*EXERCISE*
Print the records exactly as given.

*THE INPUT*
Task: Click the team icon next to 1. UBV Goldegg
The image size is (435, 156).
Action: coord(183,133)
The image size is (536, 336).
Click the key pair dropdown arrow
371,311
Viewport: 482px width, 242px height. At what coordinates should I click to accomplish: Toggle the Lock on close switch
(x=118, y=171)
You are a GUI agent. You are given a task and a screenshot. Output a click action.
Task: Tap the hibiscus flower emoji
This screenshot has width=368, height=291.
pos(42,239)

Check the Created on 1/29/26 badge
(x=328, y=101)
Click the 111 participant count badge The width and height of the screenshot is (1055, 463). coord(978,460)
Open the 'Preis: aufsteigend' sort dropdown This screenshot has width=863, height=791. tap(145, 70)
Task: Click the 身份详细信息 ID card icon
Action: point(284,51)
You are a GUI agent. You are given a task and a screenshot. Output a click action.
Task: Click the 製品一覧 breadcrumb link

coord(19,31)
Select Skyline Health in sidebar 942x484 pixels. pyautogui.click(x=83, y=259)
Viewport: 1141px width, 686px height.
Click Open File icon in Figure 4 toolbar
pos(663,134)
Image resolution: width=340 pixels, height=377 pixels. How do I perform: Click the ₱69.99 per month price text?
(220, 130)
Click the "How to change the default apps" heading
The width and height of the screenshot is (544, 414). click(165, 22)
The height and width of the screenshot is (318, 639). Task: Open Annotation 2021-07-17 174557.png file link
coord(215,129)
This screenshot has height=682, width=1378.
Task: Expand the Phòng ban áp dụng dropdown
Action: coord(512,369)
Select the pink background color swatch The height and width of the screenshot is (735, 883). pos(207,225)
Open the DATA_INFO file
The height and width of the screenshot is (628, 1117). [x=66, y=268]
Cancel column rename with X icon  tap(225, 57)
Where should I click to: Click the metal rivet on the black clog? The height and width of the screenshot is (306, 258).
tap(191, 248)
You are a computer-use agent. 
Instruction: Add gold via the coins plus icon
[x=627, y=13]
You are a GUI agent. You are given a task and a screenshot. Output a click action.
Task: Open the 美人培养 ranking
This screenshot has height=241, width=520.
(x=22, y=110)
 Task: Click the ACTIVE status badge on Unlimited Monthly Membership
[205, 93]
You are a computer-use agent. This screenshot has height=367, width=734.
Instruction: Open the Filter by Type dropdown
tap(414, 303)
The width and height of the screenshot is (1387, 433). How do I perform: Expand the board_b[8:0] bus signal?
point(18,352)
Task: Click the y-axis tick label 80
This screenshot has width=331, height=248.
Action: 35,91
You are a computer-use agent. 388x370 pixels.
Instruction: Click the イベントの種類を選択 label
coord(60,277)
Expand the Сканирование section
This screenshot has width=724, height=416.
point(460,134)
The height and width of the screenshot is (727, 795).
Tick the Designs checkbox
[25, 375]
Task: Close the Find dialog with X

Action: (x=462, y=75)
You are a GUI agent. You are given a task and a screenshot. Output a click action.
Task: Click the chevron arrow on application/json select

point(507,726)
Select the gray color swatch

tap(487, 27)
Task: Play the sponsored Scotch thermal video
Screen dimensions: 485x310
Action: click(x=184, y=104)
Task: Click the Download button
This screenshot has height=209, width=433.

*SOLUTION FOR THIS TASK*
Task: Click the team icon next to 1. UBV Goldegg
The image size is (435, 156).
Action: coord(183,133)
The image size is (536, 336).
Click the key pair dropdown arrow
371,311
Viewport: 482px width, 242px height. At what coordinates should I click to accomplish: Toggle the Lock on close switch
(x=118, y=171)
You are a GUI agent. You are given a task and a screenshot. Output a click action.
Task: Tap the hibiscus flower emoji
This screenshot has width=368, height=291.
pos(42,239)

Check the Created on 1/29/26 badge
(x=328, y=101)
Click the 111 participant count badge The width and height of the screenshot is (1055, 463). coord(978,460)
Open the 'Preis: aufsteigend' sort dropdown This screenshot has width=863, height=791. tap(145, 70)
Task: Click the 身份详细信息 ID card icon
Action: point(284,51)
You are a GUI agent. You are given a task and a screenshot. Output a click action.
Task: Click the 製品一覧 breadcrumb link

coord(19,31)
Select Skyline Health in sidebar 942x484 pixels. pyautogui.click(x=83, y=259)
Viewport: 1141px width, 686px height.
Click Open File icon in Figure 4 toolbar
pos(663,134)
Image resolution: width=340 pixels, height=377 pixels. How do I perform: Click the ₱69.99 per month price text?
(220, 130)
Click the "How to change the default apps" heading
The width and height of the screenshot is (544, 414). click(165, 22)
The height and width of the screenshot is (318, 639). Task: Open Annotation 2021-07-17 174557.png file link
coord(215,129)
This screenshot has height=682, width=1378.
Task: Expand the Phòng ban áp dụng dropdown
Action: coord(512,369)
Select the pink background color swatch The height and width of the screenshot is (735, 883). pos(207,225)
Open the DATA_INFO file
The height and width of the screenshot is (628, 1117). [x=66, y=268]
Cancel column rename with X icon  tap(225, 57)
Where should I click to: Click the metal rivet on the black clog? The height and width of the screenshot is (306, 258).
tap(191, 248)
You are a computer-use agent. 
Instruction: Add gold via the coins plus icon
[x=627, y=13]
You are a GUI agent. You are given a task and a screenshot. Output a click action.
Task: Open the 美人培养 ranking
This screenshot has height=241, width=520.
(x=22, y=110)
 Task: Click the ACTIVE status badge on Unlimited Monthly Membership
[205, 93]
You are a computer-use agent. This screenshot has height=367, width=734.
Instruction: Open the Filter by Type dropdown
tap(414, 303)
The width and height of the screenshot is (1387, 433). How do I perform: Expand the board_b[8:0] bus signal?
point(18,352)
Task: Click the y-axis tick label 80
This screenshot has width=331, height=248.
Action: 35,91
You are a computer-use agent. 388x370 pixels.
Instruction: Click the イベントの種類を選択 label
coord(60,277)
Expand the Сканирование section
This screenshot has width=724, height=416.
point(460,134)
The height and width of the screenshot is (727, 795).
Tick the Designs checkbox
[25, 375]
Task: Close the Find dialog with X

Action: (x=462, y=75)
You are a GUI agent. You are given a task and a screenshot. Output a click action.
Task: Click the chevron arrow on application/json select

point(507,726)
Select the gray color swatch

tap(487, 27)
Task: Play the sponsored Scotch thermal video
Screen dimensions: 485x310
Action: click(x=184, y=104)
Task: Click the Download button
This screenshot has height=209, width=433.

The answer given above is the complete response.